> [TASK]: Return all of the material that follows, keeping each line exactly as it is.
####################
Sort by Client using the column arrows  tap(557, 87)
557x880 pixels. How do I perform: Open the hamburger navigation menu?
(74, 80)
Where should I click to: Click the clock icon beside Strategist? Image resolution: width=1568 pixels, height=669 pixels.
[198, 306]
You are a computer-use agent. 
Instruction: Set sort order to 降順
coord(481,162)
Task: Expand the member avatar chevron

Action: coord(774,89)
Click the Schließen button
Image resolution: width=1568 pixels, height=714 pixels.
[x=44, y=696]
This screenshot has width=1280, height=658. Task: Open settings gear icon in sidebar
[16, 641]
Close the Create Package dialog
####################
> [ANSWER AREA]:
Sort by Client using the column arrows  tap(557, 87)
557x880 pixels. How do I perform: Open the hamburger navigation menu?
(74, 80)
Where should I click to: Click the clock icon beside Strategist? Image resolution: width=1568 pixels, height=669 pixels.
[198, 306]
You are a computer-use agent. 
Instruction: Set sort order to 降順
coord(481,162)
Task: Expand the member avatar chevron

Action: coord(774,89)
Click the Schließen button
Image resolution: width=1568 pixels, height=714 pixels.
[x=44, y=696]
This screenshot has width=1280, height=658. Task: Open settings gear icon in sidebar
[16, 641]
Close the Create Package dialog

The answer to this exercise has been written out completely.